- ¿"La Cuarta", la milagrosa?
- Como Lázaro, que resucitó de entre los muertos. ¿Cuál es el suyo?
- Anduve por ahí, porque si no es por una vecina, estaría muerto. Le cuento altiro. Soy Gabriel Baeza, 49 años, suboficial de reserva de la Fuerza Aérea, locutor de la radio Yungay y arrítmico total, cómo será que esta Navidad me desperté a las 5 de la madrugada con un tremendo dolor en el pecho.
- Uuuuh...
- No tenía el remedio, jefe, el Amparax sublingual. Ya no veía, me ahogaba y como pude le avisé a la señora Viviana Alvarado, que en mi camioneta me llevó al Sótero del Río, pero no me servía de nada, porque lo único que me salvaba era ese medicamento que le dije .
- Chuuu...
- Espérese. Yo vivo en el paradero 22 de Vicuña Mackenna y llegamos hasta Puente Alto, buscando una farmacia.

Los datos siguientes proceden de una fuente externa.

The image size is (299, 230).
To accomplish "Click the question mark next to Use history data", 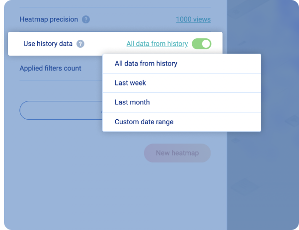I will pyautogui.click(x=80, y=44).
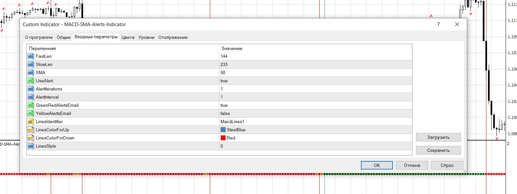Click the help question mark button
Screen dimensions: 517x194
tap(438, 24)
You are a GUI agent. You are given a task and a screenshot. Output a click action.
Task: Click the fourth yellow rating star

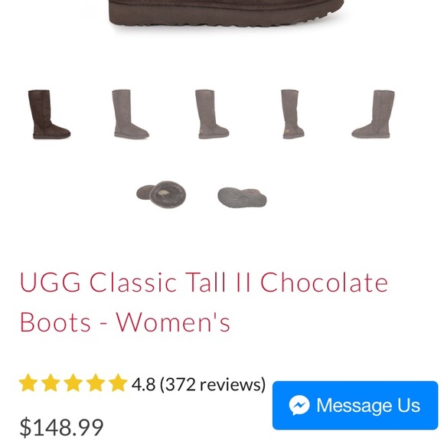coord(96,383)
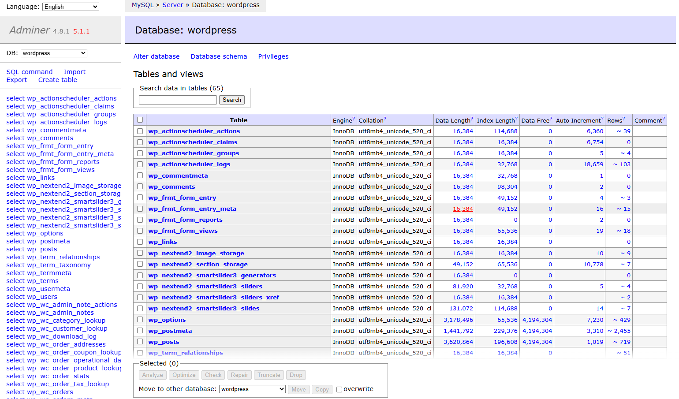Open the Data Length column help mark

(472, 119)
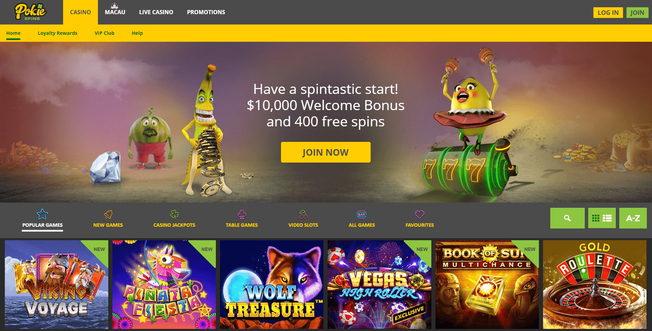Viewport: 652px width, 331px height.
Task: Click the Pokie Spins logo
Action: (x=30, y=12)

Había varias abiertas, pero en ninguna tenían el remedio. En resumen, iba morado, completamente asfixiado, muriéndome. Y no sé cómo llegamos a la Posta 4, de Ñuñoa.

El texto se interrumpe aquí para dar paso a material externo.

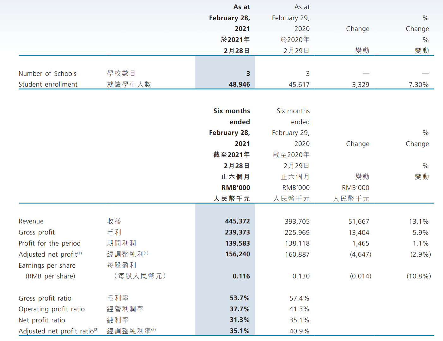Click the Net profit ratio label
Viewport: 443px width, 341px height.
pos(42,320)
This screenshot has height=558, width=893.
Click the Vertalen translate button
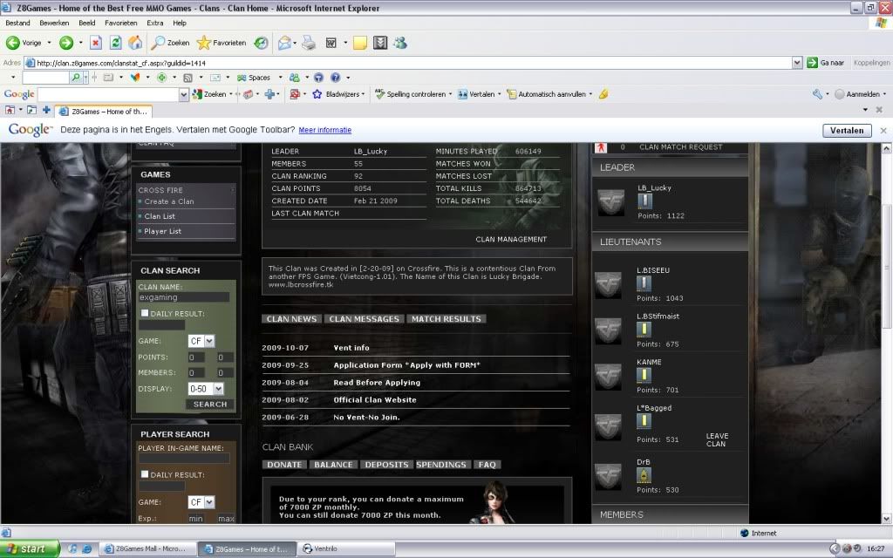[846, 130]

- Al lado hay una farmacia, pues.
- Claro, pero tampoco había. Por suerte, se acordaron de que lo venden en la Conosur de la Plaza Egaña, hasta donde llegamos con escolta de Seguridad Ciudadana, en el móvil 3, con el carabinero Germán Quinchamán Huanel y el inspector municipal Ernesto Alegría.
- Casi no la cuenta, mijo.
- Oiga, con balizas partimos para allá, esos fueron los minutos más valiosos, porque me salvaron de una muerte segura. Y como soy un ex uniformado y cacho que este tipo de acciones son porotos a favor, me gustaría que la acción de este personal de Seguridad Ciudadana se incluya en sus respectivas hojas de vida. Gracias, se las mandaron.